In 2016, Chau brought defamation proceedings against Nationwide News Pty Ltd, the publisher of The Daily Telegraph and its sister company News Life Media Pty Ltd in the Federal Court of Australia, claiming that articles published in 2015 conveyed imputations that he himself had "bribed Mr. John Ashe". The proceedings were settled with Nationwide and News Life agreeing to pay Chau A$65,000 and publishing an apology on 23 December 2016.

In May 2018, Andrew Hastie, a former Chair of the Parliamentary Joint Committee on Intelligence and Security, used parliamentary privilege to claim Chau was an unindicted co-conspirator in the bribery case. Hastie's claim followed an April meeting that took place in New York with other members of the joint intelligence committee (David Fawcett and Jenny McAllister), two members of the American intelligence community, and an official from an Australian intelligence agency.

In February 2019, Chau obtained judgment in an action against Fairfax Media in New South Wales, establishing he had been defamed in The Sydney Morning Herald in a 2015 article about the affair. Fairfax Media said it would appeal. The appeal was rejected by the Federal Court in March 2020. Chau was awarded A$280,000 in damages, which he donated to various Australian charities.

===Allegations of soft power over Australian politics and resulting litigation===
A joint Four Corners and Fairfax Media investigation claimed that Chau, among others, was the subject of a briefing by ASIO warning of Chinese government influence over the Australian political system.
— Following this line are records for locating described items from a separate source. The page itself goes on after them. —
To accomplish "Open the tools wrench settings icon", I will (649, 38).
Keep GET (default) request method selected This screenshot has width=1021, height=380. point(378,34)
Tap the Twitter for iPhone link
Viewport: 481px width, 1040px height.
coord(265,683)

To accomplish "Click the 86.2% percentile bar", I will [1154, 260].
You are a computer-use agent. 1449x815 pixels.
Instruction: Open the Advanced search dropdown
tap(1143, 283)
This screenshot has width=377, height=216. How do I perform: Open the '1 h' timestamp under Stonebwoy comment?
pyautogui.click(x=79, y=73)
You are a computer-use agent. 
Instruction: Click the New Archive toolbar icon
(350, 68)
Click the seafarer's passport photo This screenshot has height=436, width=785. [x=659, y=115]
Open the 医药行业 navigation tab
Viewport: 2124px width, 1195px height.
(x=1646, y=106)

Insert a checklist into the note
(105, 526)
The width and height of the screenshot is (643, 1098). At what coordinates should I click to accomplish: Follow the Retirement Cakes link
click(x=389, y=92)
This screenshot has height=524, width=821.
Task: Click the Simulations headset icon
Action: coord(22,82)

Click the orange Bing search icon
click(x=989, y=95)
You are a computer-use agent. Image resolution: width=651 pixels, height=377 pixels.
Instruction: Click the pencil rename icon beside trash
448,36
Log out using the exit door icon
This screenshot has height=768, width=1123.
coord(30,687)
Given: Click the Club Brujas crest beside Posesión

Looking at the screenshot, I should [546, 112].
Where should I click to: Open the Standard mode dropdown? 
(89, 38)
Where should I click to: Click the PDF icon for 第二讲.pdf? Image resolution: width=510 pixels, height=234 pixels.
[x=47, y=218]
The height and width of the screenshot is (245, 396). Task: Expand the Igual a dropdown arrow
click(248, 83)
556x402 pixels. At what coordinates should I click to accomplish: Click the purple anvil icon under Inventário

In a follow-up article in The Australian, Chau said that claims he was an agent of Chinese soft power were "irrational". He said successive governments since the Howard era had sought his help in promoting Australian interests in China, including being asked to lobby for Australia to win a AUD150 billion LNG deal with China in 2001. Chau sued for defamation over the news story. In February 2021 the Federal Court found in favour of Chau, and awarded him $590,000 in damages. The ABC was also prohibited from republishing some sections of the Four Corners episode.

====Foreign election interference claims====

In February 2022, Australian senator Kimberley Kitching used parliamentary privilege to suggest to Mike Burgess, the head of the Australian Security Intelligence Organisation, that Chau Chak Wing was the wealthy businessman behind an alleged Chinese plot to interfere in Australian elections to install politicians sympathetic to the interests of Chinese Communist Party. Chau issued a written statement denying the claim.